Failure to Transcribe Hospital Diabetes Orders Resulting in Missed Insulin Therapy
Penalty
Summary
The deficiency involves the facility’s failure to correctly transcribe and enter a hospital’s discharge orders for a newly admitted resident with type 2 diabetes into the facility’s electronic health record. The resident was admitted for a short-term rehab stay with diagnoses including type 2 diabetes, acute upper respiratory infection, unspecified dementia, weakness, dehydration, and hydrocephalus. The hospital discharge orders dated 2-6-26 specified that the resident had type 2 diabetes and was to receive glargine (Lantus) 16 units subcutaneously twice daily, with blood glucose (BG) monitoring before meals or three times daily. These diabetes-related orders, including the diagnosis and insulin regimen, were not transcribed into the facility’s electronic health record at admission and were not entered until 2-12-26. Multiple facility staff, including the Director of Health Services (DHS), MDS staff, a Nurse Practitioner, and two nurses, reviewed the hospital discharge paperwork and entered orders into the electronic health record but failed to identify and transcribe the diabetes diagnosis and associated insulin and BG monitoring orders.
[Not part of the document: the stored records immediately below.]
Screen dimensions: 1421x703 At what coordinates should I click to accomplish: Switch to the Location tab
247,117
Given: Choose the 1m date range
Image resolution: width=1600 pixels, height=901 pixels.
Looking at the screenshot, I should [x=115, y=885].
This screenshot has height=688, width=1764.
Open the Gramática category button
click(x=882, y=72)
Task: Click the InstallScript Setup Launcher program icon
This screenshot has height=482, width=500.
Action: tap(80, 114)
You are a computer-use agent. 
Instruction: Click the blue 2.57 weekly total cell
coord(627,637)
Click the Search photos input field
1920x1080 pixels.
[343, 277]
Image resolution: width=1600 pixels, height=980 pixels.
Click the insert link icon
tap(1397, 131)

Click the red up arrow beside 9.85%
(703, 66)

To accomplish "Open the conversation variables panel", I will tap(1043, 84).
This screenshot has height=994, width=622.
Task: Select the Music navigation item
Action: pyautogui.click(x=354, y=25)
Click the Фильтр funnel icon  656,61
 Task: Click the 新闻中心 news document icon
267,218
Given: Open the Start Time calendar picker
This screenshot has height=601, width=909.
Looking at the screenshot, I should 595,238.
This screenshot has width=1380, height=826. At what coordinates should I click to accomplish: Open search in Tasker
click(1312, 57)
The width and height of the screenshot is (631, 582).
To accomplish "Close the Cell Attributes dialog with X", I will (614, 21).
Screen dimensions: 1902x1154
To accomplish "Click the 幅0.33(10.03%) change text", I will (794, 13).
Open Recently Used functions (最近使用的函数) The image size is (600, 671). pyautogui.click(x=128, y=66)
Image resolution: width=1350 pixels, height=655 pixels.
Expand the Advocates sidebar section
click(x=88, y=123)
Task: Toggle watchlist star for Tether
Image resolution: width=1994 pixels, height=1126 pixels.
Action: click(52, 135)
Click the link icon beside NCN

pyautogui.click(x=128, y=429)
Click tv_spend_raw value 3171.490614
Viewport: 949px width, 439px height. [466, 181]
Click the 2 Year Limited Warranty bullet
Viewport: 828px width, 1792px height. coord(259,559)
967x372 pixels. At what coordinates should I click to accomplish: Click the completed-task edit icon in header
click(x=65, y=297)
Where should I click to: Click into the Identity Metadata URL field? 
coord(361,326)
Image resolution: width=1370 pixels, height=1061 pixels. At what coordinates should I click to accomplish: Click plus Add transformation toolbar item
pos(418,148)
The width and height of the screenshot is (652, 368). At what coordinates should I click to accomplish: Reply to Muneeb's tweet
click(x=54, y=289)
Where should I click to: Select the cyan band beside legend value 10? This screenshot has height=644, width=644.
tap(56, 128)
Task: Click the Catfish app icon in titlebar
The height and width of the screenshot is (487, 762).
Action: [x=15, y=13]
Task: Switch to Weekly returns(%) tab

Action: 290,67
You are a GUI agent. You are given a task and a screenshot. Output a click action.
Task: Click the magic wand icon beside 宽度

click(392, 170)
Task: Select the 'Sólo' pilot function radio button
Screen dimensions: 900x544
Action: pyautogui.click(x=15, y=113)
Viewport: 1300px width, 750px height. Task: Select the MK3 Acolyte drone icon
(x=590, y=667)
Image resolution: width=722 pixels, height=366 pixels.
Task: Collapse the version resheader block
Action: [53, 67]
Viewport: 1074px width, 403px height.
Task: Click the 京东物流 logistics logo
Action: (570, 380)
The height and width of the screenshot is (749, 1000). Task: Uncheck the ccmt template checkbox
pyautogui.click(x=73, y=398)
The DHS later explained that the initial page of the hospital discharge summary did not specifically mention the diabetes diagnosis, which was located further into the document, and that staff did not locate this information during the initial review. The omission was discovered on 2-11-26 during an initial care planning meeting when a family member inquired about the resident’s BG levels, prompting a more thorough review of the hospital discharge documents. During the period when the diabetes diagnosis and insulin orders were not in place, the resident did not receive the ordered long-acting insulin for five days and had only one insulin injection documented since admission. The resident’s BG levels during this time were significantly elevated, with readings including 399, 451, 496, 316, 360, 356, 422, and 354. The resident, who was already severely cognitively impaired per the 5-day MDS assessment, experienced diminished cognitive levels and lethargy and was ultimately sent to the local hospital at the family’s request. Hospital records from that subsequent admission documented altered mental status possibly related to dehydration, infection, or diabetic ketoacidosis, and identified the resident’s diabetes as uncontrolled at that time.